EXERCISE PROMPT: Only the lines from the one holding "Click the glass base of the bottle" to the end of the data should be echoed, exactly as they appear, minus the pictures.

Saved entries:
== Segment start ==

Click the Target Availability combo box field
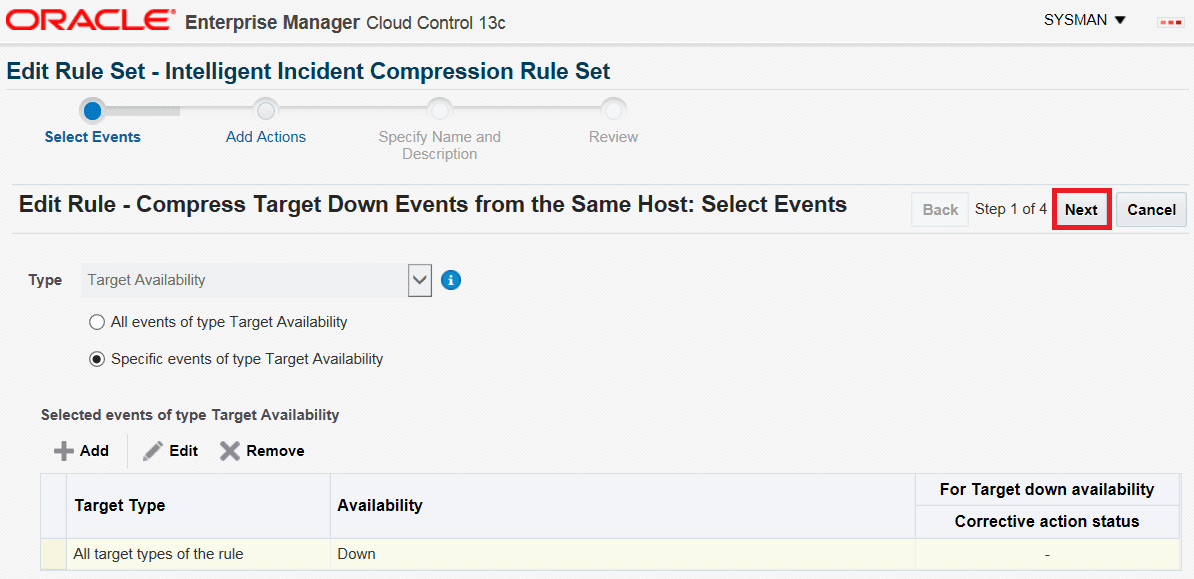 point(244,280)
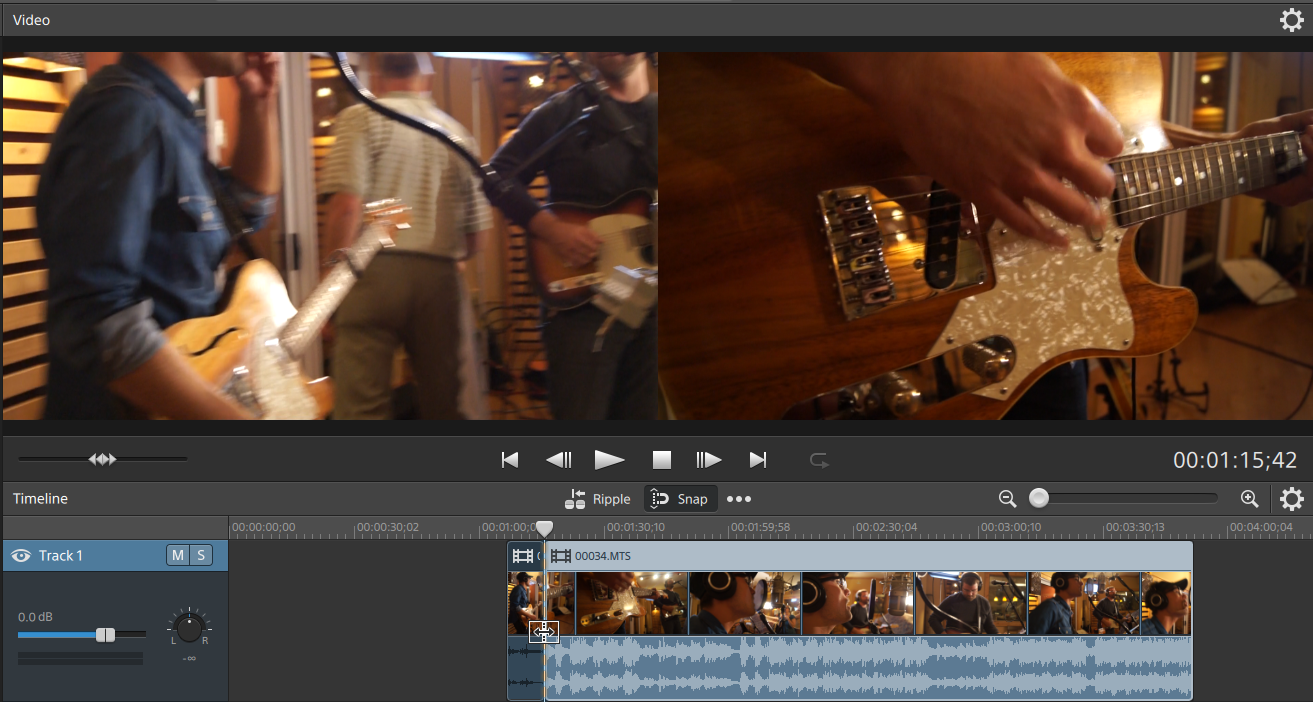
Task: Jump to the beginning of the video
Action: pyautogui.click(x=510, y=460)
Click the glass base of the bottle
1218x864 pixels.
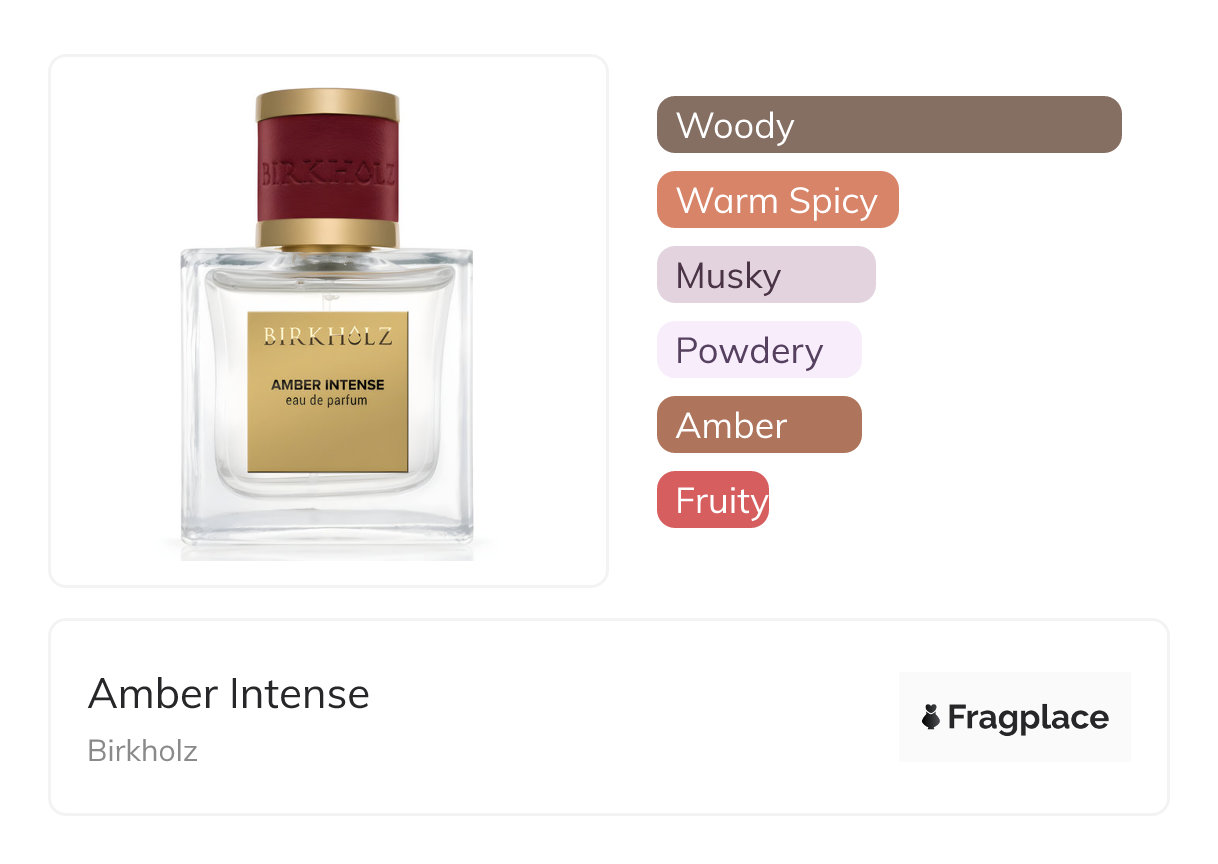(327, 529)
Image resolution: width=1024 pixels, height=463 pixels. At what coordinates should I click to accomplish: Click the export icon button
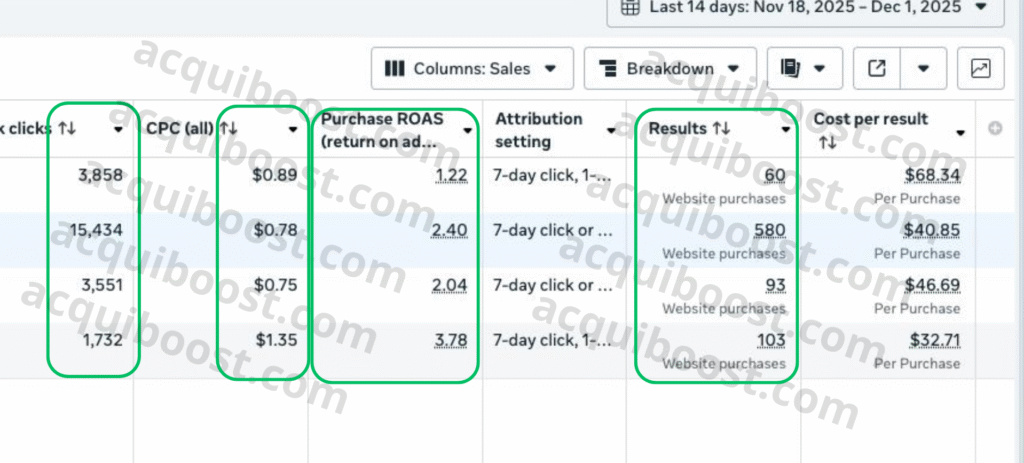877,68
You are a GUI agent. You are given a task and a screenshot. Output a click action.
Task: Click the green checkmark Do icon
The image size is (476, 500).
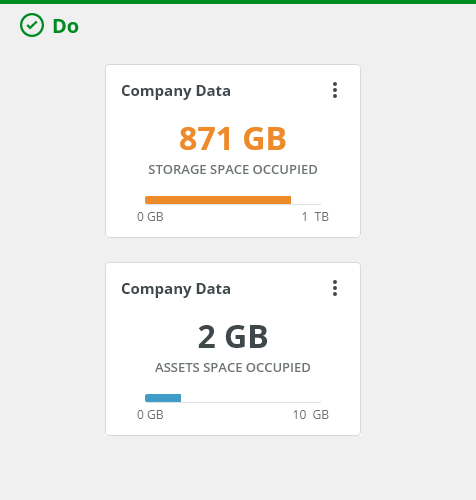point(32,25)
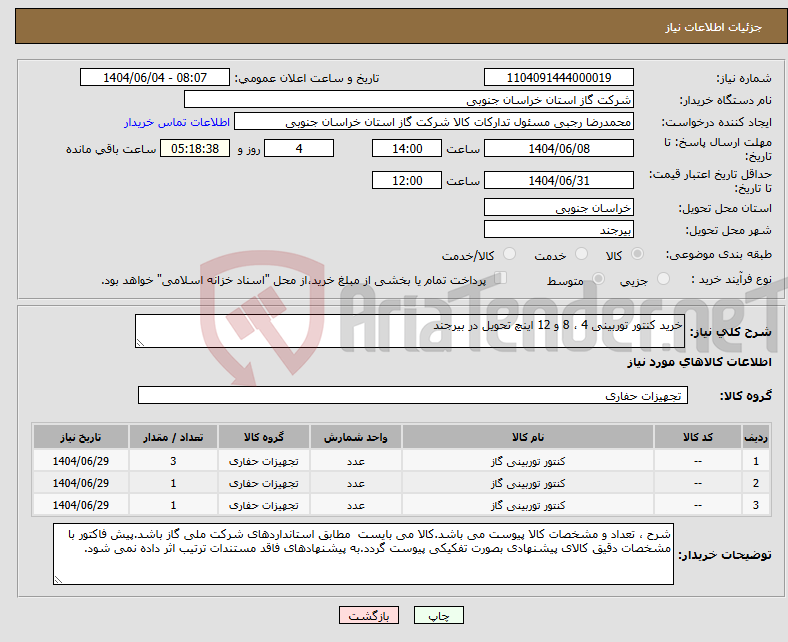
Task: Choose the کالا/خدمت radio option
Action: tap(509, 255)
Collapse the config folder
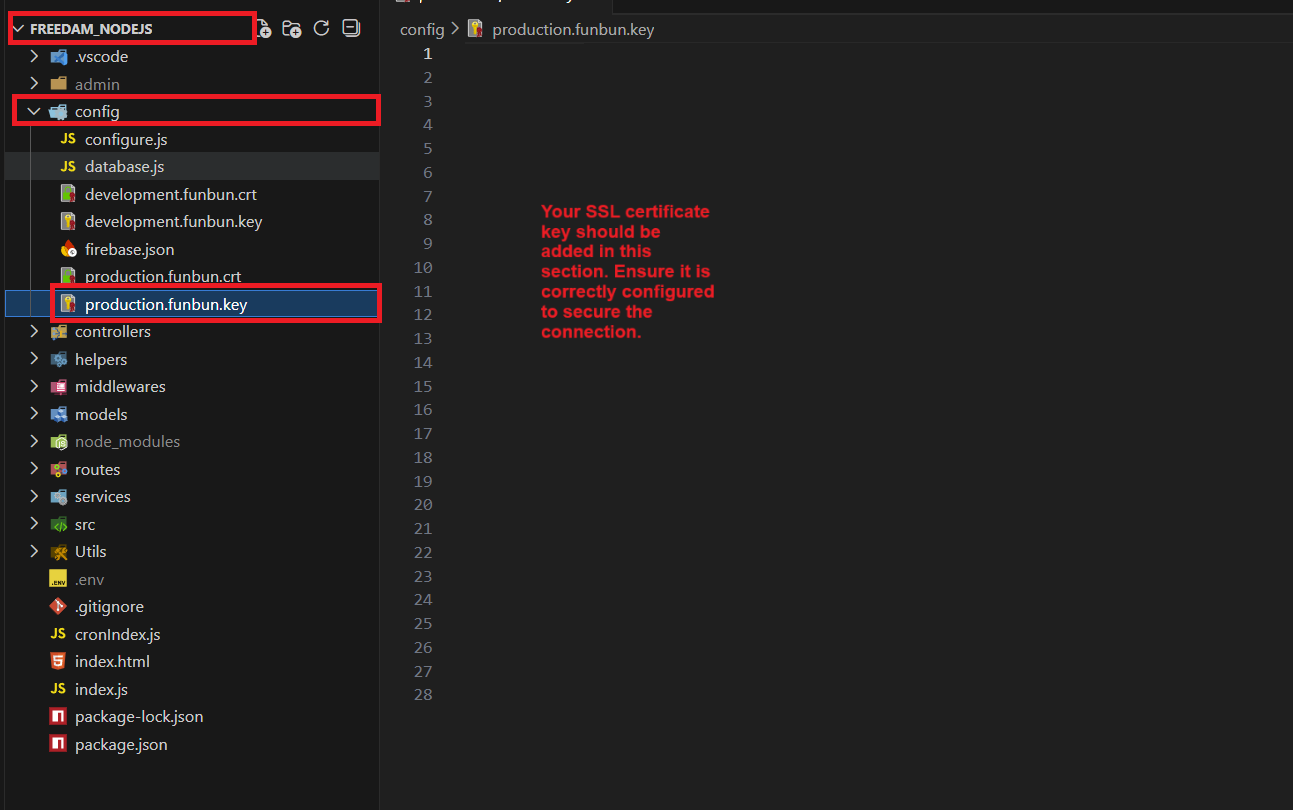1293x810 pixels. [33, 111]
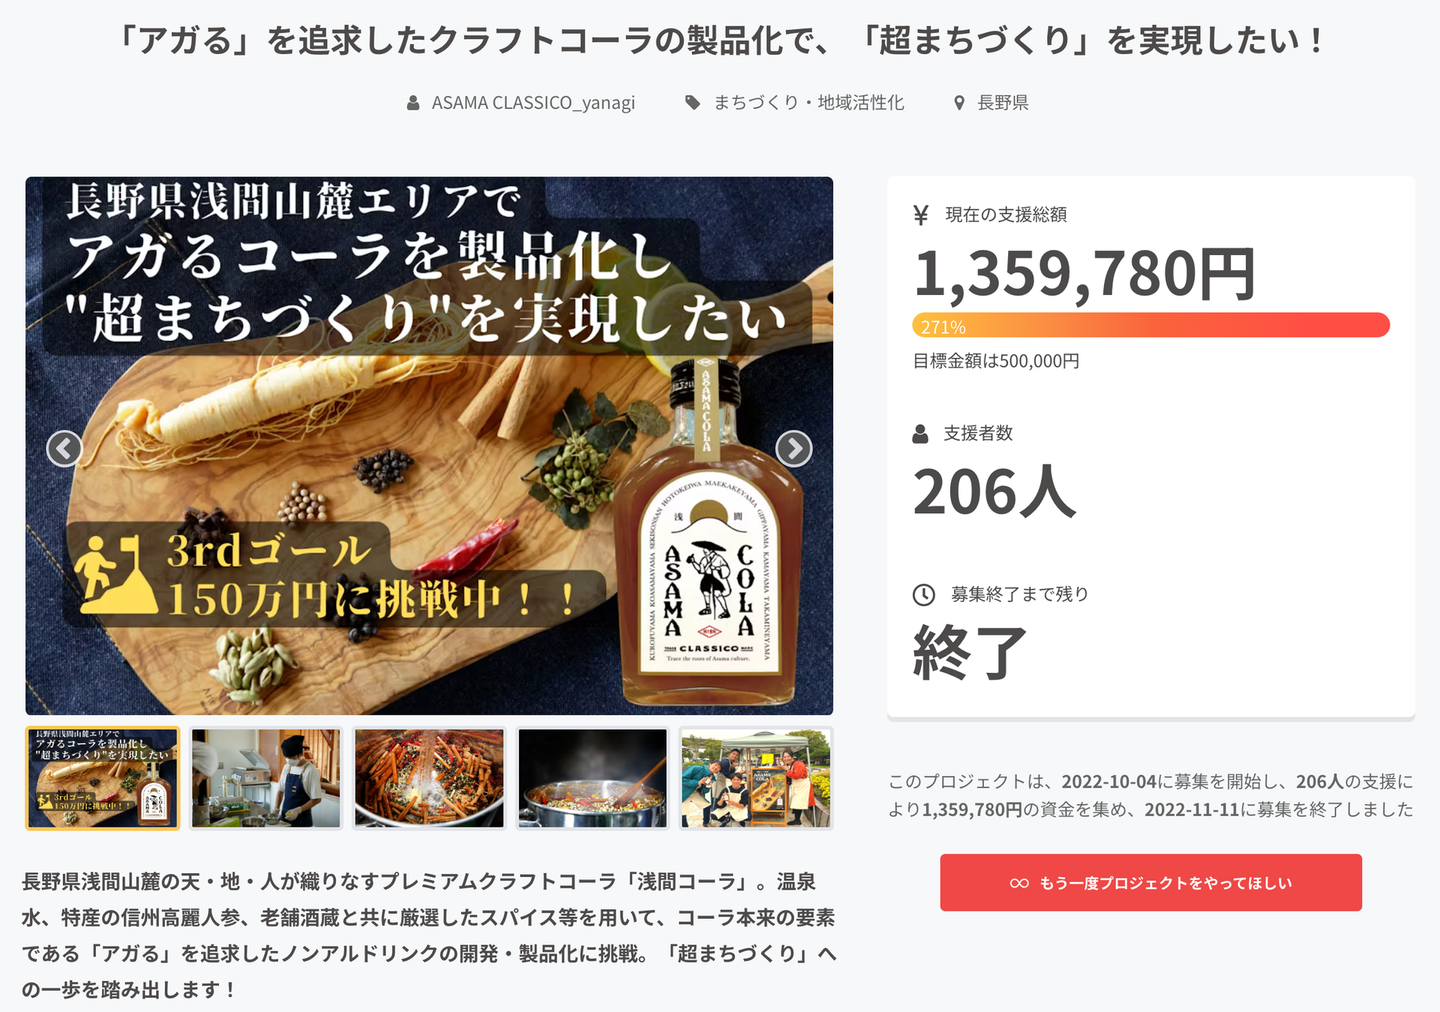
Task: Select the thumbnail of spices in bowl
Action: tap(429, 778)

== Segment end ==

FINAL ANSWER:
Click the glass base of the bottle
1218x864 pixels.
(327, 529)
Image resolution: width=1024 pixels, height=463 pixels. At what coordinates should I click to accomplish: Click the export icon button
877,68
You are a GUI agent. You are given a task and a screenshot. Output a click action.
Task: Click the green checkmark Do icon
The image size is (476, 500).
point(32,25)
Task: Choose the کالا/خدمت radio option
Action: tap(509, 255)
Collapse the config folder
1293x810 pixels. [33, 111]
Task: Select the thumbnail of spices in bowl
Action: tap(429, 778)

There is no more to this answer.